Menurut dia, tiap tahapan pengurusan sertifikat tersebut, pelaku industri harus mengeluarkan biaya. "Untuk memperoleh sertifikasi produk bertanda SNI pada produk tekstil, perusahaan perlu melakukan serangkaian kegiatan mulai dari pendaftaran sampai audit serta menaati ketentuan yang berlaku. Dan semua biaya sertifikasi ditanggung oleh perusahaan," paparnya.
Pada Balai Besar Tekstil (BBT), biaya pengurusan SNI mencapai Rp14,2 juta. Biaya ini mulai untuk pendaftaran Rp100.000, assesment Rp500.000, audit lapangan Rp7 juta, biaya sertifikat Rp100.000, biaya tim teknis sebesar Rp4 juta.
Sedangkan biaya sertifikasi mencapai Rp1,5 juta, dan pengambilan contoh produk Rp1 juta. Masih ada lagi biaya pengujian yang tergantung kepada jumlah contoh akan diambil dan dilakukan setiap enam bulan sekali.
Setelah sertifikasi SNI, perusahaan yang memiliki sertifikat harus mengeluarkan biaya rutin berupa pengawasan Sistem Manajemen Mutu sebesar Rp5,5 juta per tahun.

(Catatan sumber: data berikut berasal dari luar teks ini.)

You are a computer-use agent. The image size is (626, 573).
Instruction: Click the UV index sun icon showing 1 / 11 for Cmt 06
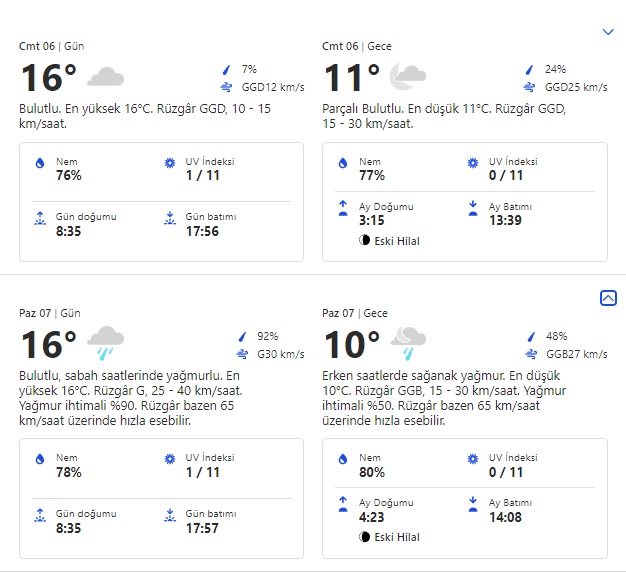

Selain itu, pelaku usaha harus menambah pengeluaran dengan biaya perpanjangan masa sertifikat sebesar Rp8,7 juta. Di tengah serbuan tekstil impor dari China, pelaku usaha tekstil dan produk tekstil (TPT) dikenakan biaya yang besar untuk mendapatkan SNI. Prosedur itu akan menurunkan daya saing industri dalam negeri.